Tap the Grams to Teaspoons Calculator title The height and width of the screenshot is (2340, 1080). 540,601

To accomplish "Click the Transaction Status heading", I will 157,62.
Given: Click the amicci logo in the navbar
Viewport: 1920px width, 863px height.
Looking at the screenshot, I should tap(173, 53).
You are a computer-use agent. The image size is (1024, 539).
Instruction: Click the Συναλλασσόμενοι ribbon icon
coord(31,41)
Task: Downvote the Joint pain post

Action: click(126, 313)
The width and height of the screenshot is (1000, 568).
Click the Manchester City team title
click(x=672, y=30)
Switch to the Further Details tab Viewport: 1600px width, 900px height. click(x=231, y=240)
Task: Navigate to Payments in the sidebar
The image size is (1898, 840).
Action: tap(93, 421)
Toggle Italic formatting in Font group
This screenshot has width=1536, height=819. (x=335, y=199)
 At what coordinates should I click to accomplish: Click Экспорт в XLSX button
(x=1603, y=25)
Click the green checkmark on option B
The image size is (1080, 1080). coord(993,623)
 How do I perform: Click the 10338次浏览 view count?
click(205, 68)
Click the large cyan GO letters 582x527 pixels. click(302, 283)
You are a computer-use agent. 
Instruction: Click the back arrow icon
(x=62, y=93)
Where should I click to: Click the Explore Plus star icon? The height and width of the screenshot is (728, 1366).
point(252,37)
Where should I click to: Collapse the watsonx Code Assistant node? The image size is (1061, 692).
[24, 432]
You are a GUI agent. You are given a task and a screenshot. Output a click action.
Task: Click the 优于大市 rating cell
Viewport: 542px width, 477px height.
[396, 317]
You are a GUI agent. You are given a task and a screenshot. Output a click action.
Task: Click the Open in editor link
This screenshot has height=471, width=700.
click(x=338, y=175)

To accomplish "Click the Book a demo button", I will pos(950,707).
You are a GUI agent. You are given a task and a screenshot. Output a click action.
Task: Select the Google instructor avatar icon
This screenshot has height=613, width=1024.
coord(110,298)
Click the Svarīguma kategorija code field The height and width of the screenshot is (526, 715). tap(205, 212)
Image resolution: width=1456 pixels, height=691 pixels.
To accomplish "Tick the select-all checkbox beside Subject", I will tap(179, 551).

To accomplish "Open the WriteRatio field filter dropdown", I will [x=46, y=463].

▶ [Work instructions]:
Check each line in the listing above for the string "pixels", then report how many lines contain it, with no other text.

▶ [Answer to the exercise]:
2